Each record that follows should be repeated exactly, with no pictures carried over.
════
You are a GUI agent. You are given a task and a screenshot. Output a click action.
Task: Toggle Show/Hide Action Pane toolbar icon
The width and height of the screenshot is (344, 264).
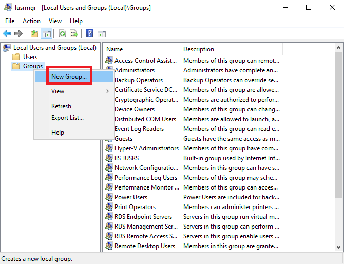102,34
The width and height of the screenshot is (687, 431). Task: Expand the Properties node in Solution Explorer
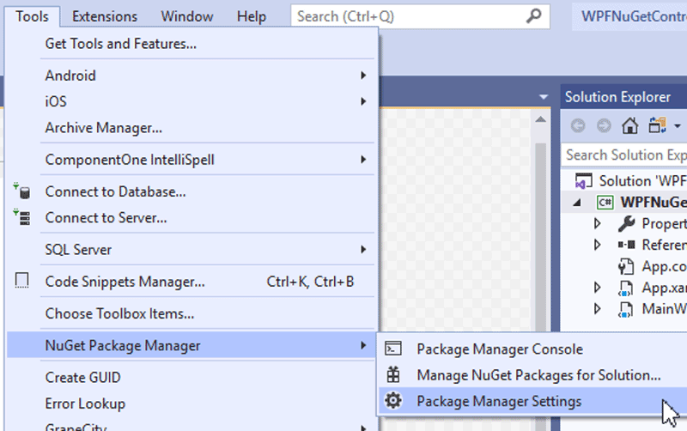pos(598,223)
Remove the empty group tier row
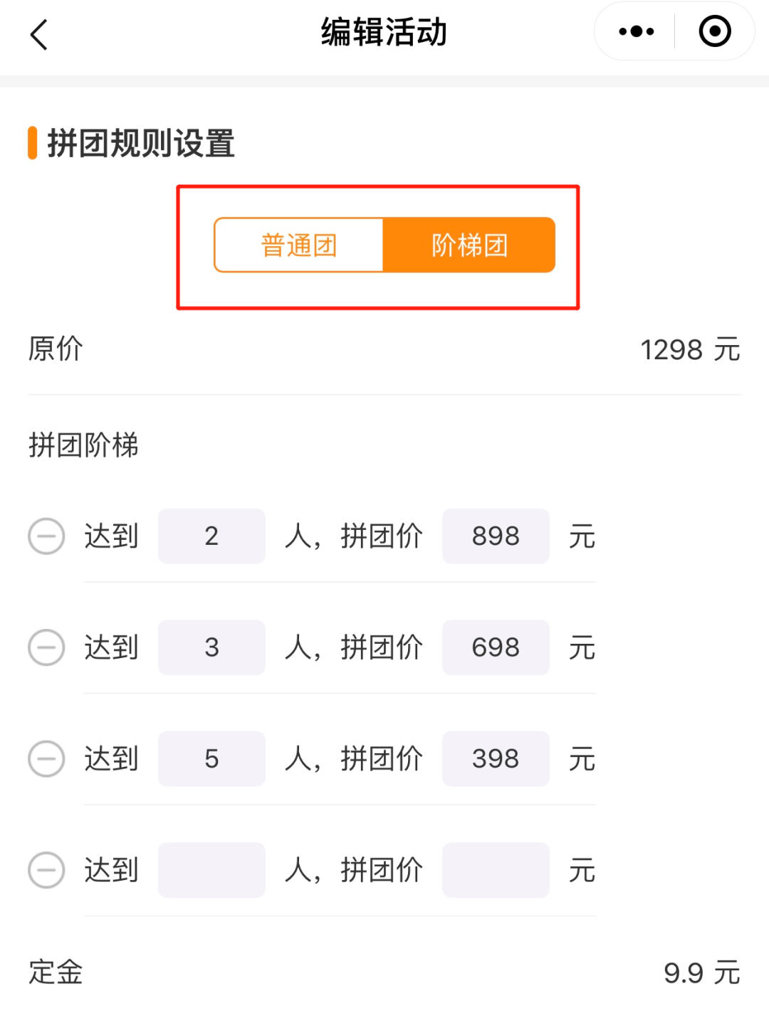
════
→ **Result for this task**:
You are a GUI agent. You are given a task and a screenshot. Output a click action.
Task: Toggle Show/Hide Action Pane toolbar icon
The width and height of the screenshot is (344, 264).
102,34
The width and height of the screenshot is (687, 431). Task: Expand the Properties node in Solution Explorer
pos(598,223)
Remove the empty group tier row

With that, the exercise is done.